Jeder wusste, was er in den nächsten Jahren an Einspeisevergütung bekommt, wenn er etwas im Bereich der erneuerbaren Energien in das Netz einbringt. Jeder Investor wusste als Betreiber eines Kohlekraftwerks auch, dass CO2 einen Preis hat und dass dieser Preis künftig steigen wird. In diesem Rahmen sind in den vergangenen Jahren Milliarden Euro in Deutschland investiert worden – übrigens überwiegend nicht von den vier großen Energiekonzernen, sondern von vielen Bürgerwindparks, von Mittelständlern und von anderen Investoren aus dem europäischen Ausland.

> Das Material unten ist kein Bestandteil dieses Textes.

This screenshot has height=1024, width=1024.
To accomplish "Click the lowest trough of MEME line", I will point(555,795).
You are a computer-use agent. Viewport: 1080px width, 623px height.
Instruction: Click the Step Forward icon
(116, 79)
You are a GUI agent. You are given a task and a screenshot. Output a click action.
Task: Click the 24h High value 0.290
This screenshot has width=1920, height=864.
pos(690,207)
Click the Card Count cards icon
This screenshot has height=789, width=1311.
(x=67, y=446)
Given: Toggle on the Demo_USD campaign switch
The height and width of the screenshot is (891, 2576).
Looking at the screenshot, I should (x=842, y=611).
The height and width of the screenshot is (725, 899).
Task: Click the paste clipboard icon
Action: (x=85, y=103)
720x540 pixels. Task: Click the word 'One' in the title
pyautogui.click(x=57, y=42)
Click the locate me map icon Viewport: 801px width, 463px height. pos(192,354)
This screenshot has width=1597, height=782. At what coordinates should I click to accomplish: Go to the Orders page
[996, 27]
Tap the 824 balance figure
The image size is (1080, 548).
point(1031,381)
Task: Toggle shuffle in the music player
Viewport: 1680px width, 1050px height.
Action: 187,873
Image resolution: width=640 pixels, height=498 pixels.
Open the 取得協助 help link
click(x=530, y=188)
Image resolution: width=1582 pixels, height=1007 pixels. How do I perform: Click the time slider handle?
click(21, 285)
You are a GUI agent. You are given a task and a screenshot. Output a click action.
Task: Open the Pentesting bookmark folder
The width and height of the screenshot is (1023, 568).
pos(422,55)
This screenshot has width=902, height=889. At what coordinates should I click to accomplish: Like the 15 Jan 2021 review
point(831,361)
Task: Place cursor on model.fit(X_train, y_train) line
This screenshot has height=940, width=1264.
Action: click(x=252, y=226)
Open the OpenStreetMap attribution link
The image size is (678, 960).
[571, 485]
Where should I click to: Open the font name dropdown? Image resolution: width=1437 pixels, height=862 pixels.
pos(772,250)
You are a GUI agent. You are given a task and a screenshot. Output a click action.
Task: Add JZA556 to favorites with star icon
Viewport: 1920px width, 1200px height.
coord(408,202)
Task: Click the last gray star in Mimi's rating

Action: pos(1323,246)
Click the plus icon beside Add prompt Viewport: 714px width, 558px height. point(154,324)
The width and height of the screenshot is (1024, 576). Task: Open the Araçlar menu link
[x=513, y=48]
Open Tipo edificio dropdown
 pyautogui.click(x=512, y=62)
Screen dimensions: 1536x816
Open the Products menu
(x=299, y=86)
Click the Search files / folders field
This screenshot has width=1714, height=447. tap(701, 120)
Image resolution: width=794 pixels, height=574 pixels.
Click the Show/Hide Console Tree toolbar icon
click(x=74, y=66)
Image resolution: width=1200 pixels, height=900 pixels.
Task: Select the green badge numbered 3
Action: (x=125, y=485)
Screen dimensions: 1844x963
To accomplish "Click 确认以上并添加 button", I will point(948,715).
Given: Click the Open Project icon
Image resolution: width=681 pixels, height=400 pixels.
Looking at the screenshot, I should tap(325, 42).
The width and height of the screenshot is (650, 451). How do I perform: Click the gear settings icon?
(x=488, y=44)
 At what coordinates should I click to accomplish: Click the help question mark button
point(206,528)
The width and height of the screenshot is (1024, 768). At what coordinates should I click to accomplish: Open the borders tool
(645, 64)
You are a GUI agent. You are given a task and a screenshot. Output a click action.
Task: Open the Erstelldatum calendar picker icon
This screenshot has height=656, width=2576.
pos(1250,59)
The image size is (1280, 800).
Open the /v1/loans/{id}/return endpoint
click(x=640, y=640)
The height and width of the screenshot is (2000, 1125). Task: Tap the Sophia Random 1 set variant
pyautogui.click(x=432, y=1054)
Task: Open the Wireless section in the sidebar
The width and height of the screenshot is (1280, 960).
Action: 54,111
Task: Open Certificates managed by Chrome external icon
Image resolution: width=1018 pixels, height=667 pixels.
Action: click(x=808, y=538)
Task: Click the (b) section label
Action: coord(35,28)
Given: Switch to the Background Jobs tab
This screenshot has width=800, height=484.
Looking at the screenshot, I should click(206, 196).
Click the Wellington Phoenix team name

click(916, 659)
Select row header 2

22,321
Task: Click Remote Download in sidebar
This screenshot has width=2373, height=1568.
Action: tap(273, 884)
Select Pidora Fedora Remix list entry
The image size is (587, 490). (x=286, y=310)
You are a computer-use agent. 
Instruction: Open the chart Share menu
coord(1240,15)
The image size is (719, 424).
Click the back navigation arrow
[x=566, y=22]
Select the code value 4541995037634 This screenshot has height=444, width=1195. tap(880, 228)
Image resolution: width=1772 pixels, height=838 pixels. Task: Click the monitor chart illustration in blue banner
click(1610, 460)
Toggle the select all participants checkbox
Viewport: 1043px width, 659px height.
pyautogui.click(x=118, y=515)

Und was passiert heute? Was macht die angeblich bürgerliche Koalition mit dem bürgerlichen Stilempfinden eines Herrn van Essen?
(Sylvia Kotting-Uhl (BÜNDNIS 90/DIE GRÜNEN): Aber hallo, genau!)
Sie enteignen diese Unternehmen, Sie enteignen sie zugunsten von Eon, RWE und Co.
(Beifall beim BÜNDNIS 90/DIE GRÜNEN, bei der SPD und der LINKEN)
Das ist Ihre Vorstellung bürgerlicher Politik.
Nein, meine Damen und Herren, der heutige Tag ist das Ende der Investitionssicherheit in der Energiebranche in Deutschland. Diese Investitionen brauchen Sicherheit über mehrere Jahre, um nicht zu sagen Jahrzehnte.
Sie wissen sehr genau, dass das, was Sie heute hier beschließen, ein sehr kurzfristiges Geschenk für vier Unternehmen ist. Es wird keine vier Jahre Bestand haben.